Discretionary Gift Trusts: the essential benefits for your clients

In the UK, everyone can pass on £325,000 of their estate on death without paying any inheritance tax, and, as of last April, there is an additional amount of £100,000 available (subject to conditions).

For a UK domiciled or deemed domiciled individual, any assets over this wherever in the world they are located are generally subject to tax at 40 per cent.

This can be a significant amount and can leave Her Majesty’s Revenue and Customs as a major beneficiary to an estate. 

Many people look at ways of mitigating inheritance tax and the correct use of a trust can offer a tried and tested method of getting money outside of an estate during someone’s lifetime. For this purpose gifts, using a discretionary trust, should not exceed the £325,000 nil rate band as tax charges could apply at outset.

A discounted discretionary gift trust is a popular solution and, whilst reducing the potential inheritance tax payable, also allows the investor to retain access to a series of regular payments that can be used to supplement income. 

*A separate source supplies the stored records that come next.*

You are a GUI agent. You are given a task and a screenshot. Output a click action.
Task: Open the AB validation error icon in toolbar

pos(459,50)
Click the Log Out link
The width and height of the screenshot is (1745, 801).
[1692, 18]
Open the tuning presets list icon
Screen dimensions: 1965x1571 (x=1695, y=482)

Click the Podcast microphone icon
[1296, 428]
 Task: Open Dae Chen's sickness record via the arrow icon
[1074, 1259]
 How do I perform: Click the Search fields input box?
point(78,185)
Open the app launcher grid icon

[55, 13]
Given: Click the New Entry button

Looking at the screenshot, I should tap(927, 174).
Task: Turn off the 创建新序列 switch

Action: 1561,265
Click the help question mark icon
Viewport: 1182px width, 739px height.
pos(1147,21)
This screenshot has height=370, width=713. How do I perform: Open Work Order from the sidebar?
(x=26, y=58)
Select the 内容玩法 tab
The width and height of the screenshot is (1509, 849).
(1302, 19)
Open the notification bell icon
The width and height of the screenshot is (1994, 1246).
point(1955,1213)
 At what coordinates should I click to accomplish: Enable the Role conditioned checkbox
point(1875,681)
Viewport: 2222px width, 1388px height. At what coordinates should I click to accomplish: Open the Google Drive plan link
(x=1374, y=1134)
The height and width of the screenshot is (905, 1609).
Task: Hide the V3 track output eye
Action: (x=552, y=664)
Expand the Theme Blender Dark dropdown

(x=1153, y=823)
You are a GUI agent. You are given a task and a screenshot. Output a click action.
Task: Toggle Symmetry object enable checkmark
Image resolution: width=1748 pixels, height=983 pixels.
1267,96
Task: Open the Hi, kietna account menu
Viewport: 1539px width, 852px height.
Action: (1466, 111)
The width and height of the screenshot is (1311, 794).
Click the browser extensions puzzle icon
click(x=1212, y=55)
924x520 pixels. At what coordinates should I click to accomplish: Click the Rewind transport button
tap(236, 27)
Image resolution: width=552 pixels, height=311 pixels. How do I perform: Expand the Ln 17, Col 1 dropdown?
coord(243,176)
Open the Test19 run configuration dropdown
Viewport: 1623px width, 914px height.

When an individual invests a lump sum into a discounted gift trust the money is invested in an investment bond. This can be an onshore solution through a provider based in the UK or an international provider based overseas, such as the Isle of Man or Ireland. As part of the application process regular payments from the bond are selected at the outset and once the bond has been established it is assigned to a specially designed trust: a discounted gift trust.

The trust uses a ‘carve-out’ so the individual who creates a trust, the settlor, retains the right to the regular withdrawals during their lifetime and, after their death, the value of the fund is then available to the trustees. At that time the trustees can then either distribute the trust assets to the beneficiaries or retain them until a later date if they choose. 

Inheritance tax benefits

When making lifetime gifts, the inheritance tax position is based on the ‘loss to the estate’ principle – how much has the individual’s estate reduced by making a gift. For a cash gift the estate is normally reduced by the value of the cash gift, however, sometimes it is not that simple.

When investing in a discounted gift trust, the settlor retains the right to the regular payments and these payments have a capital value. As part of the application process the provider will need to calculate the actuarial value of these payments and this will depend on a number of factors, such as interest rates, the amount of the payments and the health and lifestyle of the settlor. This enables the provider to establish the life expectancy of the settlor and how long the payments are likely to be paid for.